With regards to number of workers, by setting num_workers parameter to the number of workers I had worked! (xgboost documentation). models = [ SparkXGBForecast(num_workers = 8) ]

jmoralez commented 9 months ago

Hey @iamyihwa, thanks for the great report. Do you have very long ids? This answer suggests that it may be an issue with large strings. This seems to be coming from the fit step, so I don't think it's related to your transformation. Increasing the number of partitions may help.

iamyihwa commented 9 months ago

Thanks @jmoralez ! It worked!!

As you suggested increased the number of partitions , and i didn't have that error anymore!

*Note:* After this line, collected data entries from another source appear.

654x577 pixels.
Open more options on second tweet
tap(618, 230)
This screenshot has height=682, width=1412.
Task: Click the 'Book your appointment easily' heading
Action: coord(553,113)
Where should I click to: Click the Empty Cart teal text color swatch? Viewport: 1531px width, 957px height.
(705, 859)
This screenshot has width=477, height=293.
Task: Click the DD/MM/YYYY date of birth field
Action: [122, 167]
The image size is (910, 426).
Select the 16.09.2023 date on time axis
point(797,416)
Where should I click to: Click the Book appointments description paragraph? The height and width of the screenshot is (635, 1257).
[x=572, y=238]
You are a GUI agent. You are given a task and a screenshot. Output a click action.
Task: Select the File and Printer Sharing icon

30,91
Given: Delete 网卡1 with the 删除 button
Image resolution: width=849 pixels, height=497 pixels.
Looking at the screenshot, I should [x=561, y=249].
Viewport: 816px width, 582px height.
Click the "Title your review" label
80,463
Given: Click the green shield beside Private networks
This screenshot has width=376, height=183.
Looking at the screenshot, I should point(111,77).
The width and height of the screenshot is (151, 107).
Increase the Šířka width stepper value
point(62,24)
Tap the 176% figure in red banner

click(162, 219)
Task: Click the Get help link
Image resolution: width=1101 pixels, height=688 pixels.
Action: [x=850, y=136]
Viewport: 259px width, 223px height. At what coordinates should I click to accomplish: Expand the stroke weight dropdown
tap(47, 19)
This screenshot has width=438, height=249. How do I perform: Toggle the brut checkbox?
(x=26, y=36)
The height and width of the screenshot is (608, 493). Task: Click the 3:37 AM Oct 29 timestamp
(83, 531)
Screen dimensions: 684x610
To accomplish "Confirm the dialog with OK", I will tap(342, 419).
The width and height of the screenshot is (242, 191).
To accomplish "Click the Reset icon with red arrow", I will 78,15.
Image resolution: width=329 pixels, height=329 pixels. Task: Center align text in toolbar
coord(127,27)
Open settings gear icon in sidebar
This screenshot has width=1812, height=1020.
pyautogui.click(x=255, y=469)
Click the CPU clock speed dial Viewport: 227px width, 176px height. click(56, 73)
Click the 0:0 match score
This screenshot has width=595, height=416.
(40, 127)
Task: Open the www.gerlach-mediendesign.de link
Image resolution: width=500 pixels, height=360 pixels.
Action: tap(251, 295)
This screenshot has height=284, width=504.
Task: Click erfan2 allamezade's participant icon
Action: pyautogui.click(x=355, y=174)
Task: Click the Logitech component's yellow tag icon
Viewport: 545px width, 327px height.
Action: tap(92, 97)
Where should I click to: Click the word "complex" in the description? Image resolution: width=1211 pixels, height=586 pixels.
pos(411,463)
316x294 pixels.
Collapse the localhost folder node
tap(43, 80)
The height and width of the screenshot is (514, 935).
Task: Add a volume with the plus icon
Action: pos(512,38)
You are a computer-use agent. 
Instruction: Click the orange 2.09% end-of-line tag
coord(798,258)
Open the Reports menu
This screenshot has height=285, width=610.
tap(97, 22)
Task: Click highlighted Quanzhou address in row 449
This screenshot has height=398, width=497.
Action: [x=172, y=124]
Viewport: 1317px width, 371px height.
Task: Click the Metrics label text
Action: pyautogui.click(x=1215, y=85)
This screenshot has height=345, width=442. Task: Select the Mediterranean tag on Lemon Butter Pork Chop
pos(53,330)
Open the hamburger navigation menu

Now the training is done seamlessly and very fast, however when getting the forecasted results it takes very long time. (Training took 10 minutes with 8 workers, however when i am getting a glimpse of forecasted results (.take()) it is taking more than 10 minutes, and still counting .. )

horizon = 52 
preds_sf = fcst.predict(h = horizon)
preds_sf.take(5)

What would be the best way to train very large dataset in mlforecast/ neuralforecast @jmoralez ?? Sorry it is a bit different topic from the title, but would love to hear your input on this!

jmoralez commented 9 months ago

The lag transformations can take a long time if you have very long series. Can you try using the built-in ones? They should be significantly faster and also support multithreading, so try also setting num_threads to the number of cores in your machine in the forecast constructor.

Also I don't think spark is able to know it can take the first five rows from a single partition, so you can try saving the result first and then getting a subset, otherwise the whole computation will run only to return 5 rows.

jmoralez commented 8 months ago

301 should also make the predict step faster for distributed.